File-sharing (in this manner) is, to all intents and purposes, the new distribution of music… (and film, tv, video and so forth).

And, no matter what all the worthy people at the tops of those respective industries say they’re going to do to stop it, they’re ignoring the incontrovertible fact that the stable door got left open long ago and… the horse went that-a-way.

So… while it is entirely galling to read the complete pack of lies that Daniel Raimer spouted earlier – and, being a lawyer he should know a lot better – isn’t it better to accept that Shanks’ pony has bolted over the near horizon and implement a practical solution whereby rights holders are paid?

I mean… its not difficult… is it?

IF music is to be freely available – and all the recently published figures detailing sales downturns point to that as an inevitable conclusion (cf recent editions of Billboard etc) – then these *new distribution channels* are going to have to contribute – otherwise the creators’ creativity will simply dry up… they’ll starve.

RapidShare (so it proudly notes) is one of the 100 most visited websites on the planet. It estimates that over 400,000 files are uploaded to its servers every single day. In any calendar year, that equates to more than 14.5 million. The company has over 1,000 servers with combined storage capacity measured in Petabytes (one unit being I million gigabytes). The bandwidth that their millions of visitors a day occupy means that the income they are generating is colossal. Oh, and lets not forget the subscription services they offer as well.

In other words, RapidShare are generating seriously huge sums of money and yet… as things stand… they do NOT make any payments to 'rights holders' for distributing those 'rights' as they do.

Hypocritical - yes, I would argue so... wouldn't you?

Limetorrents is another in a similar vein. However (and rather cleverly) on their web site they state that they are: a torrent search engine and directory which do NOT host torrent files but links to torrents hosted on other websites. We do NOT have any copyrighted or illegal content on Limetorrents, and we do NOT host torrent files on our servers.
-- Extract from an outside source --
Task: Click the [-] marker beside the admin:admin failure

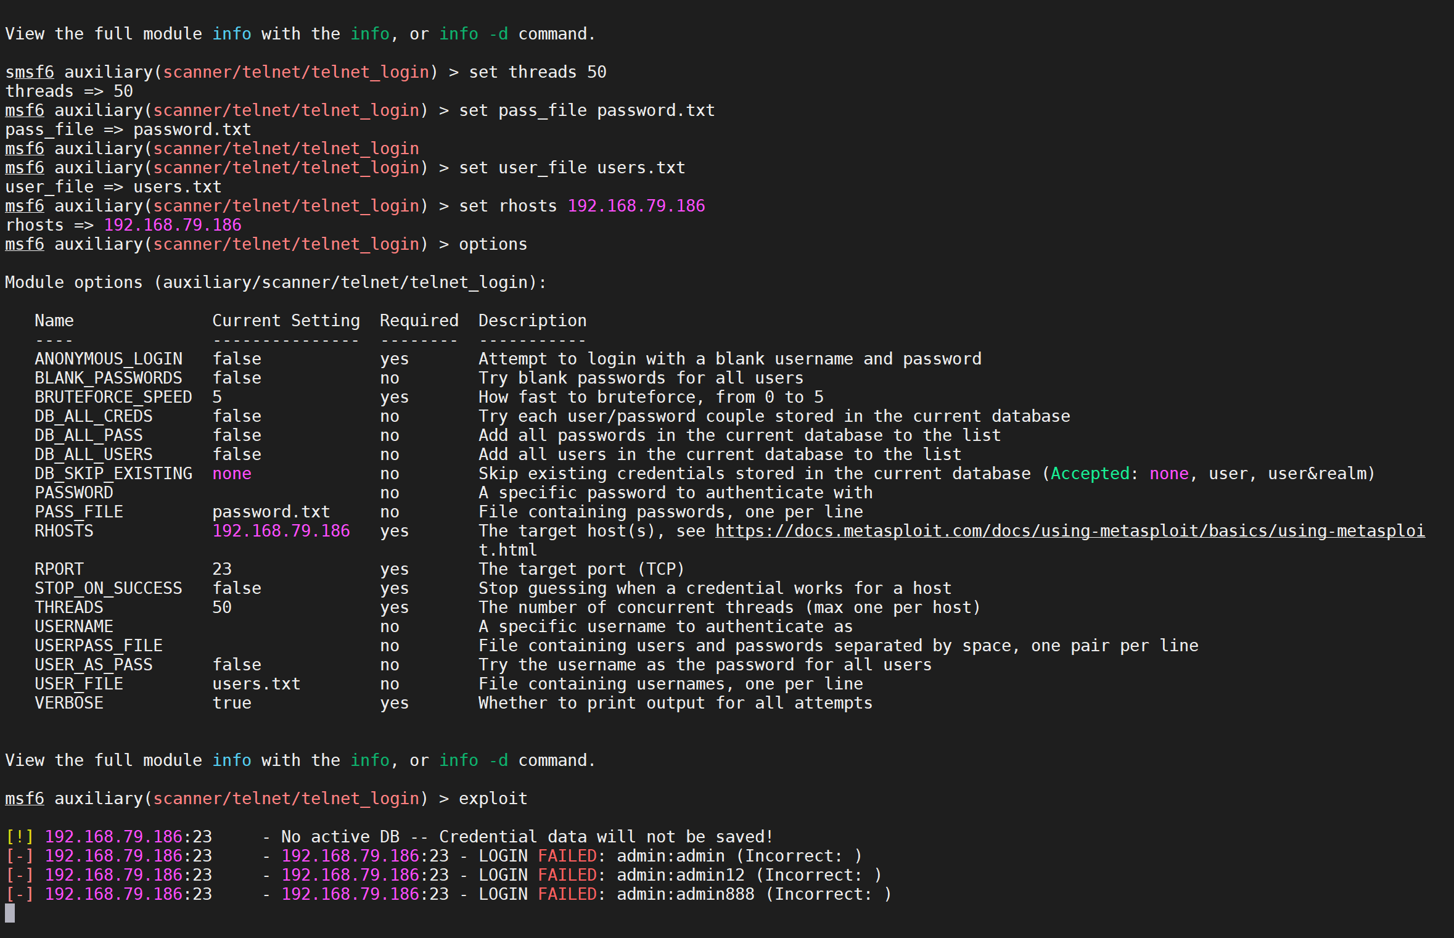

Technically correct and very much holier than thou… But, straight out of the school of ‘nuttin’ to do with me guv’

One wonders how they manage to keep a straight face (other than laughing all the way to the bank) when simple random searches show them to be offering links to literally any film, game or piece of music one cares to think of.

And… for taking their place within this new distribution egg and spoon race, what do LimeWire contribute to the creatives? Jack shit.

With the kind of numbers that companies such as these two (of very many similar) reporting, it would be impractical to try to instigate internal systems whereby ever single file uploaded was pre-screened.

Nevertheless, since this method of distribution is gradually becoming the norm and to stop it becoming what it now is – the unacceptable – then methodology has to be put in place whereby these distributors of ‘rights’ contribute.

This Voltaire on its grassy, windswept knoll, therefore wonders what on earth organisations such as PRS are actually doing to protect their members from the rape and pillage being meted out by companies such RapidShare who are contentedly boating down the middle of the fast-flowing river of pure profit?